There are also monumental earthworks, causeways, ramps, canals, ponds, and drained fields that have been buried by extensive sedimentation (Roosevelt 1991: 33, 331-333, 422)

Artifacts

Travelers in the 1800s noted both the presence of mounds and the beauty of the ceramics found inside them or exposed on their sides. Museums in Europe and the United States began to collect some of the larger and more beautiful pieces, the largest of which are funerary urns. Buried in house floors constructed on the tops of the mounds, the elaborately decorated urns contain the remains of significant individuals. When the individuals died, the flesh was cleared from their bones and the remains were placed in the urns, which were topped with a bowl or platter.

The people on Marajo produced many diverse artifacts (Roosevelt 1991: 59-60) such as pottery vessels (urns, jars, bottles, cups, bowls, plates, dishes), figurines, large statues, pubic covers, pendants, ear and lip jewelry, whistles, spindle whorls, and ceramic miniatures of axes, mashers, hammers, and other tools. Lithics were very rare because Marajo island has no source of suitable stone (Roosevelt 1991: 9, 348; Meggers 1957: 371). Lithics that have been found suggest they were used as high-status items and gifts, or they were used in craft production (Roosevelt 1991: 396).

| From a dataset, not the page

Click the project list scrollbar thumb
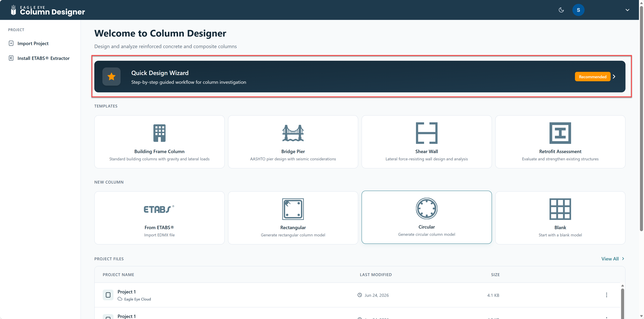The image size is (644, 319). click(622, 303)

Elaborate pottery vessels were found in garbage fills between houses and in graves, but not around hearths, which contained only plain domestic wares (Roosevelt 1991: 37, 402). Additionally, the low mound and non-mound sites contain very little if any fineware (Roosevelt 1991: 37). Some artifacts are found only at specific sites; for example, Teso dos Bichos contains thousands of small ceramic and sandstone abraders, which are very rare or absent from other sites (Roosevelt 1991: 37).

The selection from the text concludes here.